Exercise details: Give back exactly the lines from the "This screenshot has height=308, width=396." line to the final line of the records, and only those, minus any pictures.

Dataset entries:
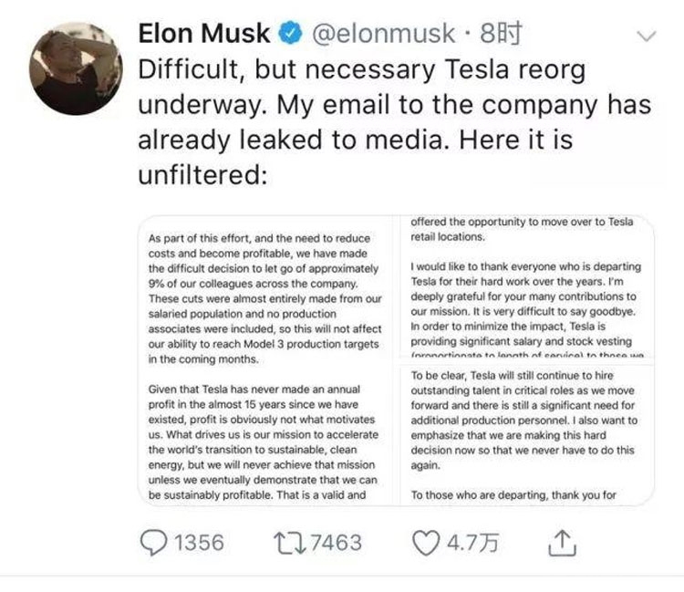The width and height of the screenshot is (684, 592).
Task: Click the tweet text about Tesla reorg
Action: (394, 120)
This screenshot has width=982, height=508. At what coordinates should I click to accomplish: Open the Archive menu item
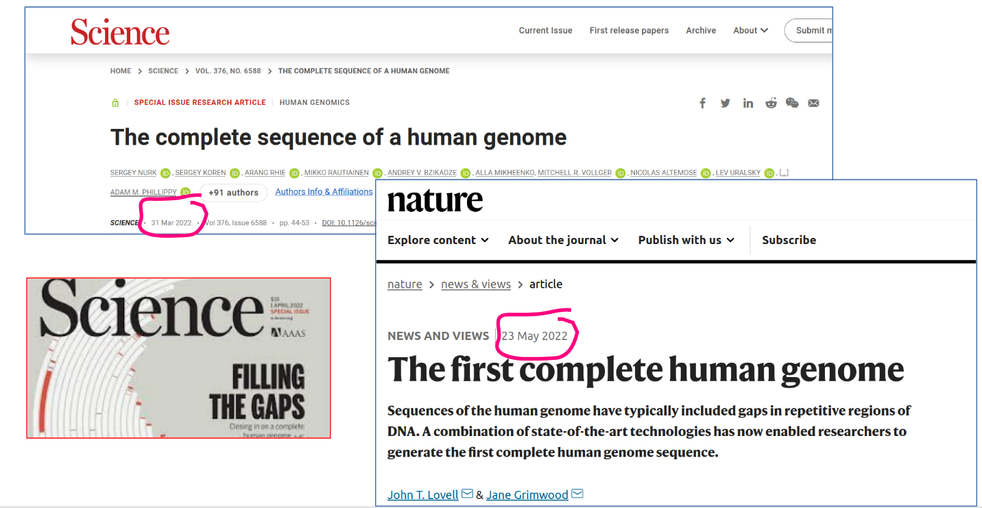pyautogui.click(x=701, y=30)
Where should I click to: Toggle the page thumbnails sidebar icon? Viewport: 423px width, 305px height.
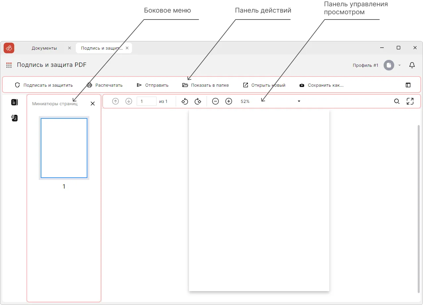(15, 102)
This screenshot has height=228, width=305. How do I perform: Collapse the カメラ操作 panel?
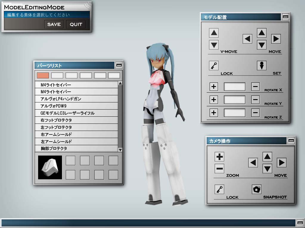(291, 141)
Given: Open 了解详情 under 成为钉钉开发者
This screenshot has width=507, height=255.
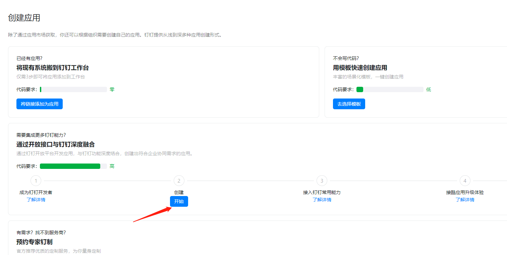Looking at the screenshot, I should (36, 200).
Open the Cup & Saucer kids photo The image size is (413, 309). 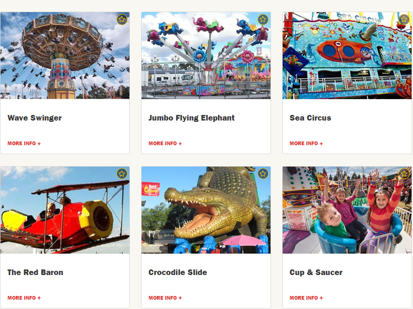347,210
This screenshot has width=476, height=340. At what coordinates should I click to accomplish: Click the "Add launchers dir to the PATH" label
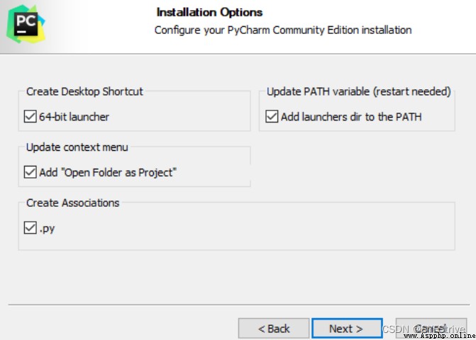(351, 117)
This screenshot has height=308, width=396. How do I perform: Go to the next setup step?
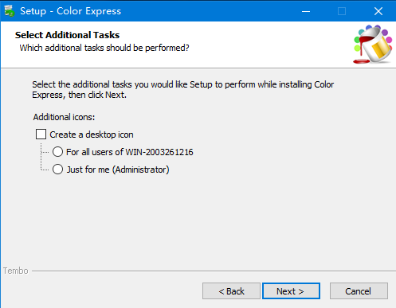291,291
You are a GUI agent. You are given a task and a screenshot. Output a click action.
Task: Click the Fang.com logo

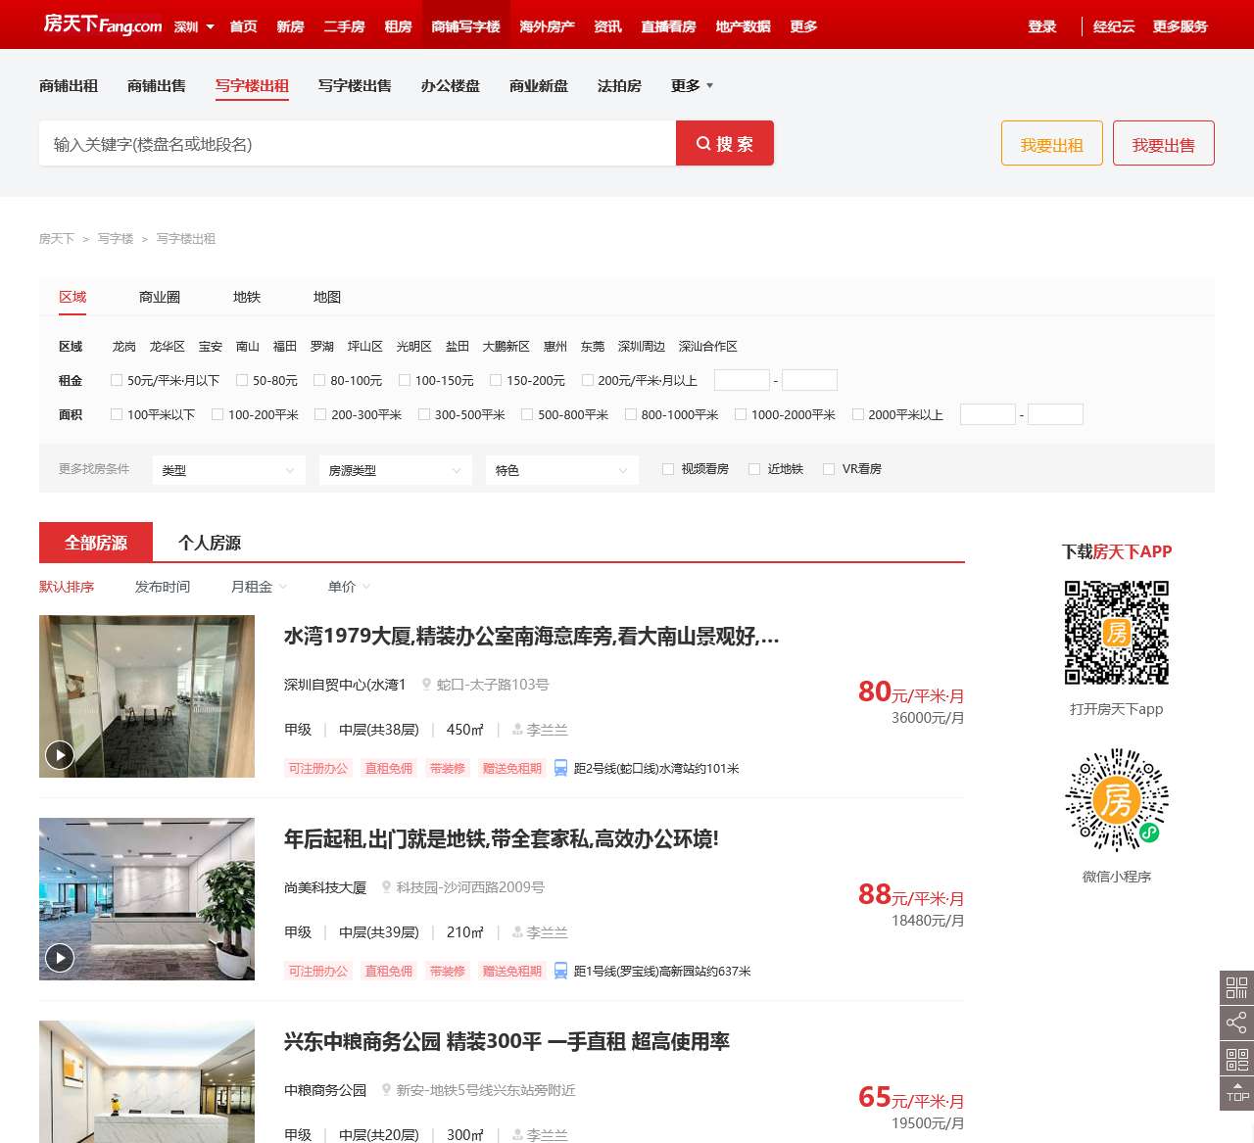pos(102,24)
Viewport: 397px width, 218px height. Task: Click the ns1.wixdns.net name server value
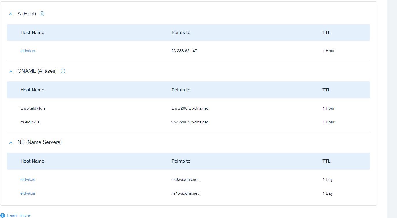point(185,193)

Exercise response:
This screenshot has height=308, width=396. How do I perform: Go to the next setup step?
291,291
You are a GUI agent. You are given a task and a screenshot. Output a click action.
Task: Click the Fang.com logo

pos(102,24)
Viewport: 397px width, 218px height. Task: Click the ns1.wixdns.net name server value
point(185,193)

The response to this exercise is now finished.